ECLI:NL:HR:2003:AF5271
Hoge Raad
- Cassatie
- C.J.G. Bleichrodt
- A.M.J. van Buchem-Spapens
- W.A.M. van Schendel
- Rechtspraak.nl
Cassatie tegen beschikking van de Rechtbank te 's-Gravenhage inzake inbeslagname van geldsommen
In deze zaak gaat het om een cassatieberoep tegen een beschikking van de Rechtbank te 's-Gravenhage, die op 28 mei 2002 een klaagschrift heeft behandeld dat was ingediend door de klager, geboren in Marokko in 1947. De klager verzocht om teruggave van inbeslaggenomen geldsommen die tijdens een doorzoeking op 15 mei 2001 in zijn woning waren aangetroffen. Deze doorzoeking vond plaats in het kader van gerechtelijke onderzoeken tegen zijn zoon, [betrokkene 1], die eerder was veroordeeld voor drugshandel. De klager stelde dat het in beslag genomen geld zijn eigendom was en dat het niet gerelateerd was aan de strafzaak tegen zijn zoon.

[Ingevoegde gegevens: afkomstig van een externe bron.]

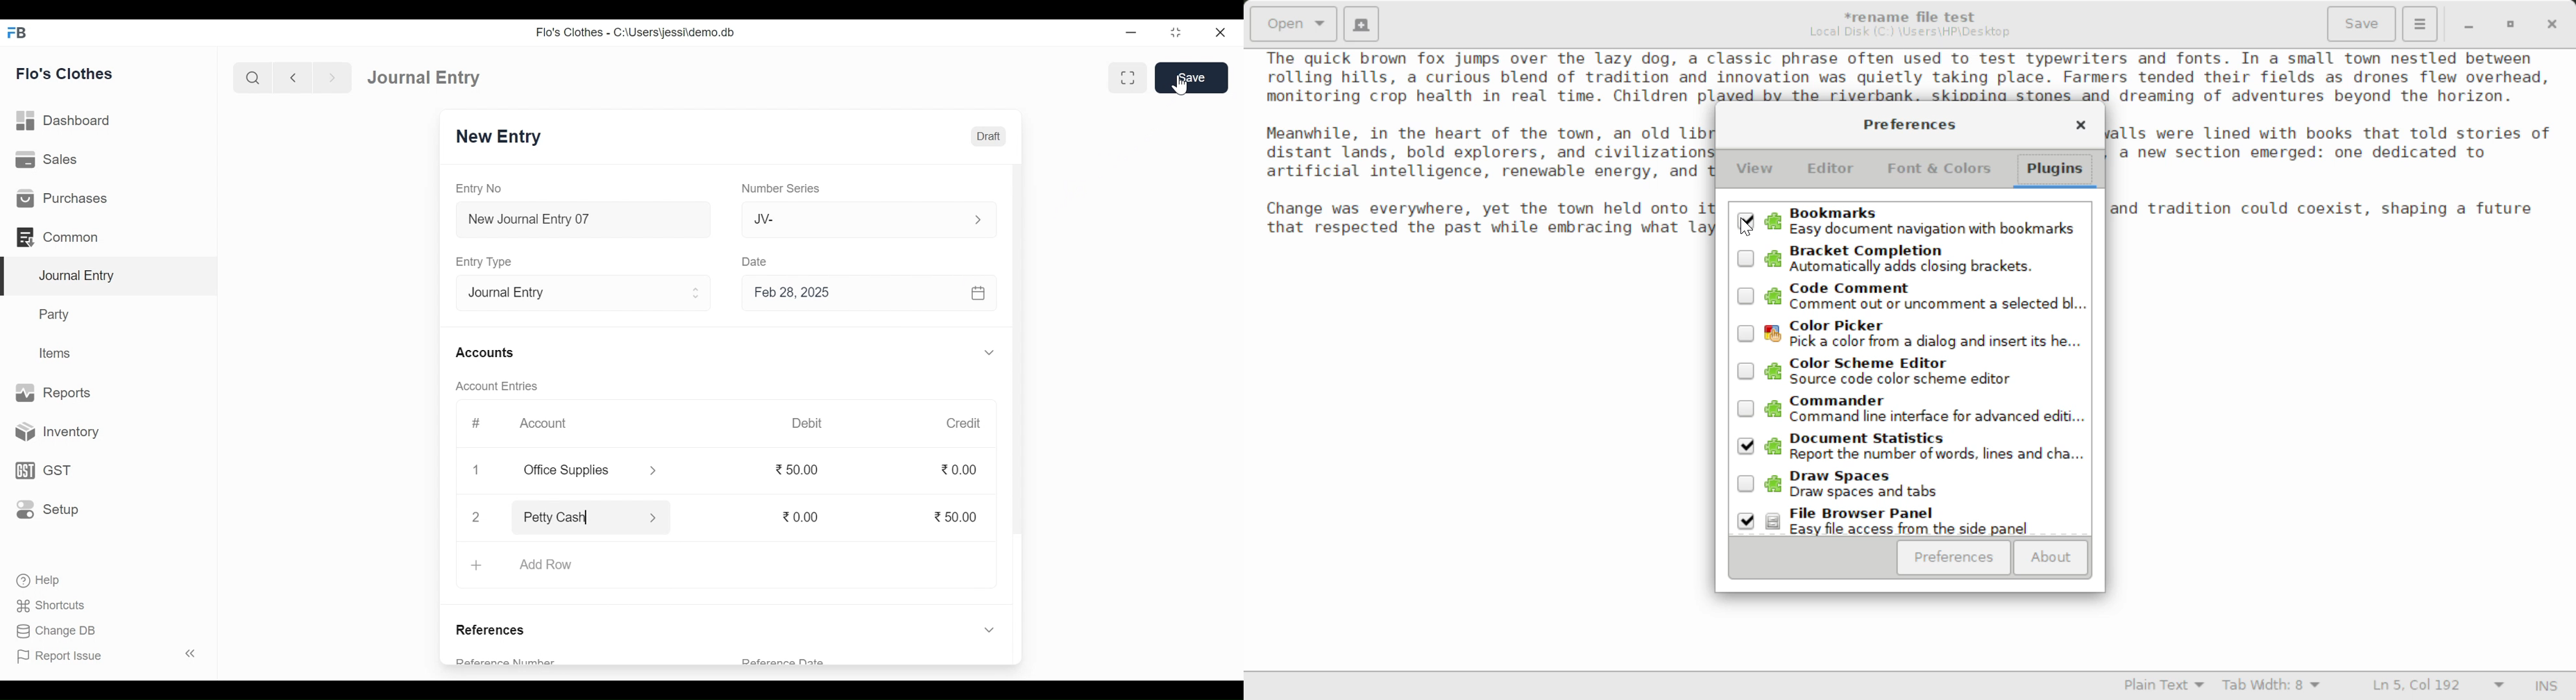  I want to click on Setup, so click(47, 508).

De Rechtbank verklaarde het beklag van de klager gedeeltelijk gegrond, maar wees de teruggave van de geldbedragen af, omdat niet was aangetoond dat de klager de rechthebbende was. De klager ging in cassatie, waarbij zijn advocaat, mr. M. van Olffen, middelen van cassatie indiende. De Advocaat-Generaal Machielse concludeerde tot vernietiging van de beschikking van de Rechtbank en verwees de zaak naar het Gerechtshof te 's-Gravenhage.
De Hoge Raad oordeelde dat de Rechtbank onvoldoende had gemotiveerd waarom de klager niet als eigenaar van de inbeslaggenomen geldbedragen kon worden aangemerkt. De Hoge Raad vernietigde de beschikking van de Rechtbank en verwees de zaak terug naar het Gerechtshof voor een nieuwe behandeling van het klaagschrift. De beslissing van de Hoge Raad benadrukt het belang van een zorgvuldige motivering bij beslissingen over inbeslagname en teruggave van goederen, vooral wanneer het gaat om de eigendomsrechten van derden, zoals minderjarige kinderen.